今回はワーファリンやDOACへのPPIの併用意義について2つの論文を紹介したいと思います。
まずは一つ目。
Association of Oral Anticoagulants and Proton Pump Inhibitor Cotherapy With Hospitalization for Upper Gastrointestinal Tract Bleeding.
(上部消化管出血による入院におけるPPIと経口抗凝固薬の併用療法との関連)
JAMA. 2018 Dec 4;320(21):2221-2230.
PMID: 30512099
【PECO】
P:新規経口抗凝固薬治療1,643,123人が含まれた(平均年齢:76.4(2.4)歳)、女性:651,427人/年(56.1%)、AF:870,330人/年(74.9%))
E:PPI併用(参加者の約1/4)
C:PPI非併用(参加者の約3/4)
O:上部消化管出血による入院リスク
デザイン:後ろ向きコホート研究
調整された共変量:eTable3の85項目(Supplement1に記載あり)
【結果】
主要アウトカム(PPI併用の有無による上部消化管出血による入院リスクの差)
サブ解析(GI Bleeding Risk Score 別の上部消化管出血による入院リスク)(Figure2)
【考察】
いずれの薬剤に関しても、PPIの併用にて上部消化管出血による入院のリスクが低減しておりました。またGI Bleeding Risk Score 別ではスコアが大きくなるほど出血リスクが上がり、PPIの必要性がうかがえるグラフとなっております。

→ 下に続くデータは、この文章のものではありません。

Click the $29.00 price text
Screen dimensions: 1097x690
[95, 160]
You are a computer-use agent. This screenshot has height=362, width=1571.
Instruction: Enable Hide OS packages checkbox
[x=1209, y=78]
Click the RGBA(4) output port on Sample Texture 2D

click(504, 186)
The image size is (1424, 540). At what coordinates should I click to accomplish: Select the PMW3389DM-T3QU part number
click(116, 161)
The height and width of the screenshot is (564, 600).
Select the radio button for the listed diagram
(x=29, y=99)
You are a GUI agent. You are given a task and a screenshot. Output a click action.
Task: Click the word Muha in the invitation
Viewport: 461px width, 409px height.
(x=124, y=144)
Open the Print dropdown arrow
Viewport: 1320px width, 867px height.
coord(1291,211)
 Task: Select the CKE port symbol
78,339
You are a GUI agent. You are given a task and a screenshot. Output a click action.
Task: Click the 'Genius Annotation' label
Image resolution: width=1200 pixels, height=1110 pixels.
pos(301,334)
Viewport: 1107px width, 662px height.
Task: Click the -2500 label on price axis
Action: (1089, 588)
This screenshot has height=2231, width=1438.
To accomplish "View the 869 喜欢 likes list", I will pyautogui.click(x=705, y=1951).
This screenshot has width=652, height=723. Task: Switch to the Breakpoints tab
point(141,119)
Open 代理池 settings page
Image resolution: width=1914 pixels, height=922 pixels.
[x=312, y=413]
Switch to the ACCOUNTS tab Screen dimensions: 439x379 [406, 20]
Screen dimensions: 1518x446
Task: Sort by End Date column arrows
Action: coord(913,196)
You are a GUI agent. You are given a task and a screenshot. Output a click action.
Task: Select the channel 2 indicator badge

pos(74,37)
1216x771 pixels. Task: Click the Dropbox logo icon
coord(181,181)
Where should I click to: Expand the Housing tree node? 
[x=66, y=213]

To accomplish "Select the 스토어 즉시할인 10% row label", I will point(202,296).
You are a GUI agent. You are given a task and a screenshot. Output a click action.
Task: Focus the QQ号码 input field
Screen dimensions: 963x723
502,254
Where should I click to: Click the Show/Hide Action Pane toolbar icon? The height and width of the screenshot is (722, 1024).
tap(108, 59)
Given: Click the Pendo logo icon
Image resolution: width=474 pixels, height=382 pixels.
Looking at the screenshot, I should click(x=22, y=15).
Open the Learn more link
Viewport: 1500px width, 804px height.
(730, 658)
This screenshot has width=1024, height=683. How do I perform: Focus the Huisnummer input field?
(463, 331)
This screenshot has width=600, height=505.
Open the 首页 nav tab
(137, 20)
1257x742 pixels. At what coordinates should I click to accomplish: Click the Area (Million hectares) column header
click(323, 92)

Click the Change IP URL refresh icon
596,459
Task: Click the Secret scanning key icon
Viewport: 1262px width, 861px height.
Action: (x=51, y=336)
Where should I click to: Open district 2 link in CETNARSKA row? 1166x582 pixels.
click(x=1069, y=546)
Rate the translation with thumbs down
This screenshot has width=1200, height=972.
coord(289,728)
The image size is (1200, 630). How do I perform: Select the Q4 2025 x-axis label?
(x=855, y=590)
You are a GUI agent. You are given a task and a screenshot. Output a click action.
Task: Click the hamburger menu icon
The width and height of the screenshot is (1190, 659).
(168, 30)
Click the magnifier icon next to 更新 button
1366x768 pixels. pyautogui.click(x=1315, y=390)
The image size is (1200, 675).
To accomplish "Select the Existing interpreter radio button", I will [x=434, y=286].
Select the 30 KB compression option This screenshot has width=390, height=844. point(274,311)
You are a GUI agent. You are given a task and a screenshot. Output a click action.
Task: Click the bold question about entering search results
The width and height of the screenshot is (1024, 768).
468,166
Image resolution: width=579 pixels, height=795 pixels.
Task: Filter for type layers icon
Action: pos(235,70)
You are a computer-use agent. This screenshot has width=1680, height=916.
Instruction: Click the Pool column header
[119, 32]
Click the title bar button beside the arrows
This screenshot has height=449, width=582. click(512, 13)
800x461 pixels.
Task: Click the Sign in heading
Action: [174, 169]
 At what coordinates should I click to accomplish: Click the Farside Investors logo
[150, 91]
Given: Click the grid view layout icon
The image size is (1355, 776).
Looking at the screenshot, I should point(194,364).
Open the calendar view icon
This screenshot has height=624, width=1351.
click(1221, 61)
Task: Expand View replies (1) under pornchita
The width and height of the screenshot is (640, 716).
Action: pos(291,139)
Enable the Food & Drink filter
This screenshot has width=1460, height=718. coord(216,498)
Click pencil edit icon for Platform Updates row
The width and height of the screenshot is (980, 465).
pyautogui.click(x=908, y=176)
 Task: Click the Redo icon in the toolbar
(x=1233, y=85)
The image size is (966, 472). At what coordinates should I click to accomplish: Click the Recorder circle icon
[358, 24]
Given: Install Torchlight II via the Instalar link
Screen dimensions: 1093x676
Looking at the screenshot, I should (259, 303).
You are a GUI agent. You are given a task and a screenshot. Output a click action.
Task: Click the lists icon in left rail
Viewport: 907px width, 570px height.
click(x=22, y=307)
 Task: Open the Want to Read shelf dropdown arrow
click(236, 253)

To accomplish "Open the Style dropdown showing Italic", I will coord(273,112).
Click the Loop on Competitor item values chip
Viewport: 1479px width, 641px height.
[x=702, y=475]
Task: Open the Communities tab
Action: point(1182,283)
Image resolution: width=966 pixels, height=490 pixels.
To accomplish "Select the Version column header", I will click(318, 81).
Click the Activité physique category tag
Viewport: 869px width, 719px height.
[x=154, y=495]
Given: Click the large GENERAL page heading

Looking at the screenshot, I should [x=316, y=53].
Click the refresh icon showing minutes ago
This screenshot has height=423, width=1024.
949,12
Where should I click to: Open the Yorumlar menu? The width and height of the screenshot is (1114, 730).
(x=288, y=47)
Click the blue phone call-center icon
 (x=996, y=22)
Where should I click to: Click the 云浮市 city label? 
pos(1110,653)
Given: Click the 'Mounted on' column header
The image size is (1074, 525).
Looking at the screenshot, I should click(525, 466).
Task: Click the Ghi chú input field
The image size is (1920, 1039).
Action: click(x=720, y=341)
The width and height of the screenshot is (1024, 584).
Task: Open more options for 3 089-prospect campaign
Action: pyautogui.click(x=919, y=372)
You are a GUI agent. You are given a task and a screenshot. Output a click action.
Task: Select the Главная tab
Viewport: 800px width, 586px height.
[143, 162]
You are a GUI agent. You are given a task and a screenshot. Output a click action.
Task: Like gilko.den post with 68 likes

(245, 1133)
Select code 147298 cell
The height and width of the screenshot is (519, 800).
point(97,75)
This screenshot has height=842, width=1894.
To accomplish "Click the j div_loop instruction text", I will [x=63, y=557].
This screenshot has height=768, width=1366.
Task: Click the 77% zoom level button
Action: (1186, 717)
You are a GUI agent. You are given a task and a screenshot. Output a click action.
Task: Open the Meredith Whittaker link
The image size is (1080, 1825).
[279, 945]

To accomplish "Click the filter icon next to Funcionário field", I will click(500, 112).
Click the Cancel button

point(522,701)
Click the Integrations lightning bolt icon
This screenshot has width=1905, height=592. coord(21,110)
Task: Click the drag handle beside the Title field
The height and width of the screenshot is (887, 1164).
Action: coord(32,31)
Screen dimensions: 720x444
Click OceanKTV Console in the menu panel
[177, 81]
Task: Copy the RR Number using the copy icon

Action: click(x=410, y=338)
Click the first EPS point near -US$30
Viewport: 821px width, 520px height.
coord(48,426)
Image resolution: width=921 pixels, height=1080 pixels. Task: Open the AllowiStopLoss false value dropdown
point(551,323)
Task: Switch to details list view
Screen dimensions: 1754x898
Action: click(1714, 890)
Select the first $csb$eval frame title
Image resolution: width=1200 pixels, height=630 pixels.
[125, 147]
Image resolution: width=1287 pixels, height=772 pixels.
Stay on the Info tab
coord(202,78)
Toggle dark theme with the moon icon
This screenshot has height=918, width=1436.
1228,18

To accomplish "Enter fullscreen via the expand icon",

ただその絶対差に目を向けてみると、ごくわずかな差のようにも見えます。全例に併用する必要はあまり感じず、それぞれの患者のリスクを勘案して併用していくべきと考えました。また、薬剤間である程度差があることは認識しておかないといけないとも思います。
2つ目の論文を。今回はワーファリンのみが対象の論文です。
Association of Proton Pump Inhibitors With Reduced Risk of Warfarin-Related Serious Upper Gastrointestinal Bleeding.
Gastroenterology. 2016 Dec;151(6):1105-1112.
PMID: 27639805
【PECO】
P:Tennessee Medicaid and the 5% National Medicare Sampleにおけるワルファリン治療を開始した患者97,430人(75,720person-years)
E:PPIの併用(参加者の約1/4)
C:PPIの非併用(参加者の約3/4)
O:上部消化管出血による入院
デザイン:後ろ向きコホート研究
調整された共変数:人口統計学的特徴、 ワルファリンの適応と治療期間、胃腸疾患、ワルファリン関連出血の危険因子、出血リスクに影響を及ぼすと考えられる医薬品、心血管合併症、アルコールの乱用、肝疾患、最近の医療利用
【結果】
主要アウトカム(上部消化管出血による入院)
サブ解析(抗血小板薬の併用有無別)(Figure1)
サブ解析(抗血小板薬の併用有無&上部消化管出血歴の有無別)(Figure2)
【考察】
1つ目の文献と似たような結果になっているように思います。こちらでも上部消化管以外の出血も検討されており、それにはPPIの有無にて有意な差はなかったようです。
また今回のサブ解析では抗血小板薬の併用有無や上部消化管出血既往歴の有無による違いが検討されていました。抗血小板薬の併用あり、上部消化管出血既往ありの時はPPIの併用をした方がリスクが低減しておりました。
今回も同様に、それぞれの患者のリスクを勘案して併用していくべきと感じました。
【全体を通して】
PPI併用によるベネフィットは、患者のリスクによって異なることが分かりました。PPIによる副作用リスクも懸念されますので、なんでもかんでも併用するのではなく、患者のリスクに合わせて併用することが必要な気がしました。